Le Président… chacun avait accueilli son élection avec sa sensibilité propre. Il y avait les ravis de la crèche, en marche vers des lendemains qui ne pouvaient pas manquer de chanter, les sceptiques grognons de l’invalidation morale de leur candidat à la suite de révélations venues d’on ne sait où et distillées au moment opportun, les démagogues, tant de droite que de gauche, chagrins de leur déroute. Mais enfin nous avions quelqu’un qui faisait président, digne dans ses attitudes, sans tics ni sourires niais, propre sur lui et qui parlait bien. Comme en plus il avait l’air d’avoir des idées et de vouloir faire des choses, il avait bénéficié d’emblée d’un préjugé favorable. On avait attendu de voir.
Villiers: un petit air d’abus d’autorité
On avait assez vite noté les ennuis judiciaires de Richard Ferrand, son directeur de campagne, dorénavant exonéré de tout soupçon par la justice, les augmentations d’impôts spéciales retraités et un limogeage du général de Villiers qui avait un petit air d’abus d’autorité. Ça schiappait comme cela avait jadis moranisé, ça castanérisait comme cela avait naguère cahuzé, mais vaille que vaille l’illusion demeurait, entretenue par de beaux discours – l’hommage au colonel Beltrame ou à Simone Veil – la peau remise sur la bouille avec les militaires et les catholiques (avec papouille au pape pendant qu’était accéléré l’examen du projet de PMA pour tous), l’espoir d’une relance de l’Europe, l’ouverture de dialogues (de sourds ?) avec Trump et Poutine.
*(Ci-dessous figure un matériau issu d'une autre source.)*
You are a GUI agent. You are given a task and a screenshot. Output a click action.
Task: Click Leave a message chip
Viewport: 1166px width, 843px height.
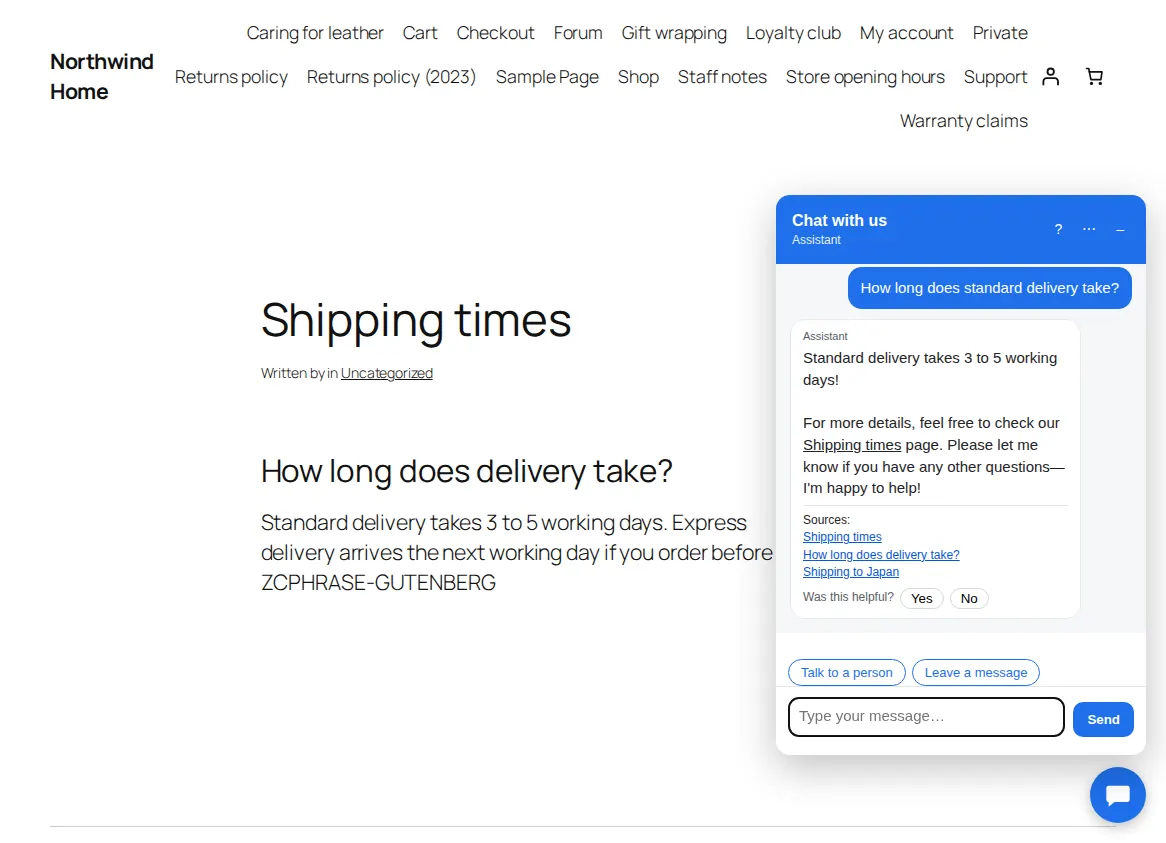[976, 672]
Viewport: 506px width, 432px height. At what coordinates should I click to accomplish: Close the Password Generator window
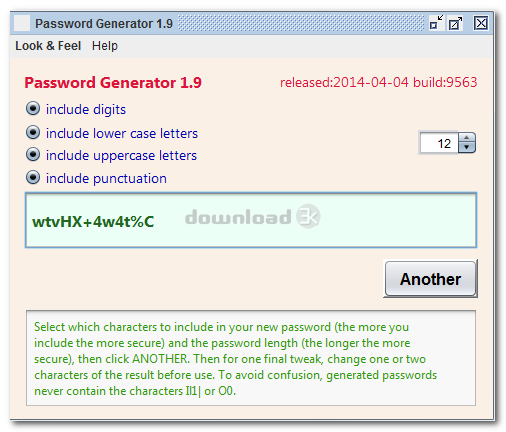(481, 23)

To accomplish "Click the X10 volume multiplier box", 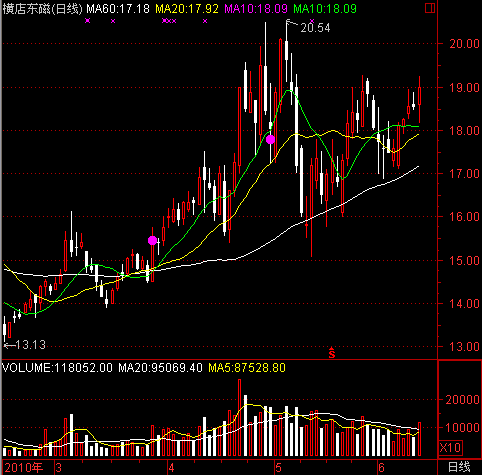I will click(450, 447).
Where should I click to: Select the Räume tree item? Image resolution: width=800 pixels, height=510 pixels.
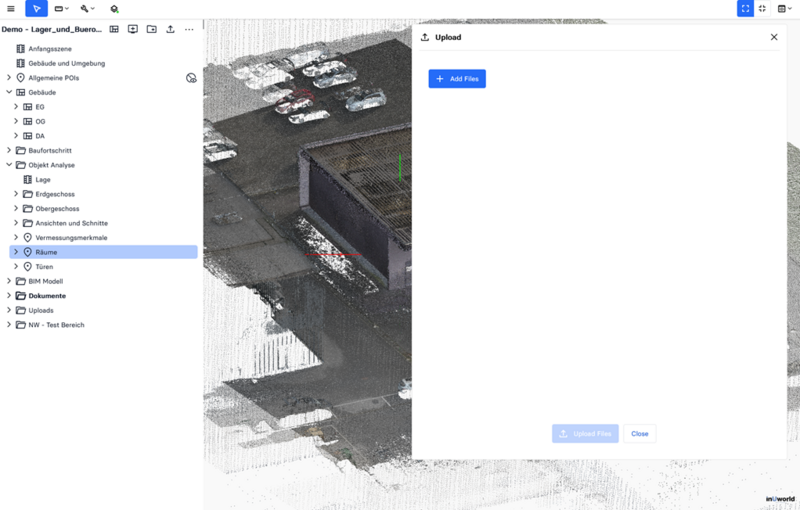[46, 252]
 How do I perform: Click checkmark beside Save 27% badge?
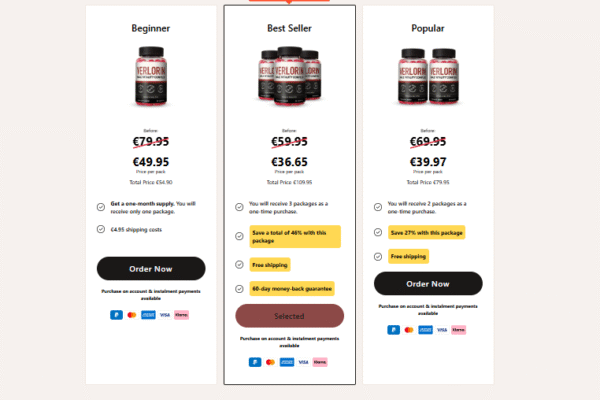pyautogui.click(x=378, y=233)
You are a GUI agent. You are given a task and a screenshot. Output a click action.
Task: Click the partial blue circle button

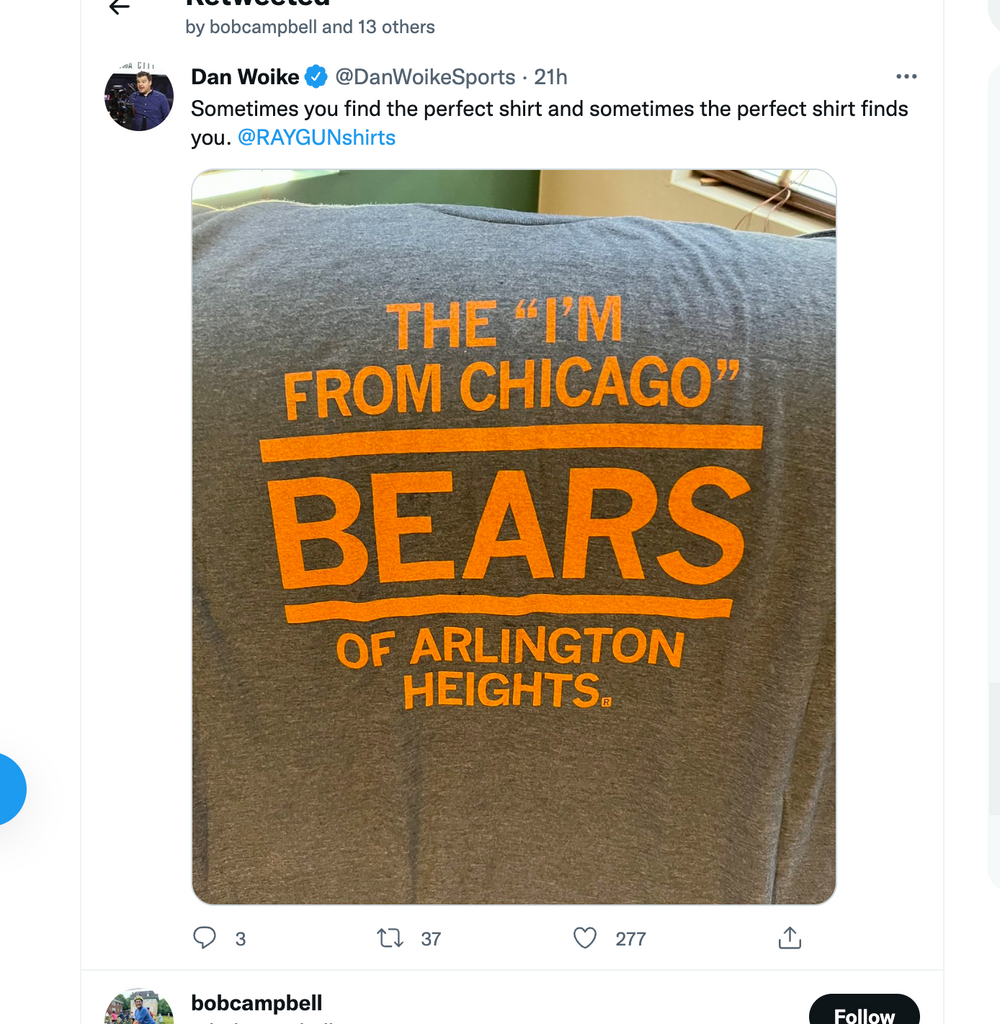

Le verni avait quand même quelque peu craqué lors de la finale de la coupe du monde de football avec les gesticulations d’un président hystérique sous le regard amusé d’un Poutine qui n’en pensait visiblement pas moins. L’affaire Benalla vient tout remettre en perspective. Les sujets de polémique qu’ont pu être la vaisselle de Sèvres commandée par l’Élysée, la construction de la piscine de Brégançon, voire la limitation à 80 km/h de la vitesse sur les routes qui ne sont secondaires que pour ceux qui ne les empruntent que précédés de motards paraissent des broutilles à côté d’elle.
Un système de copains et de coquins
Emmanuel Macron à Orléans, avec, non pas Benalla, mais avec l’autre garde du corps des services de police celui-là, constamment à ses côtés.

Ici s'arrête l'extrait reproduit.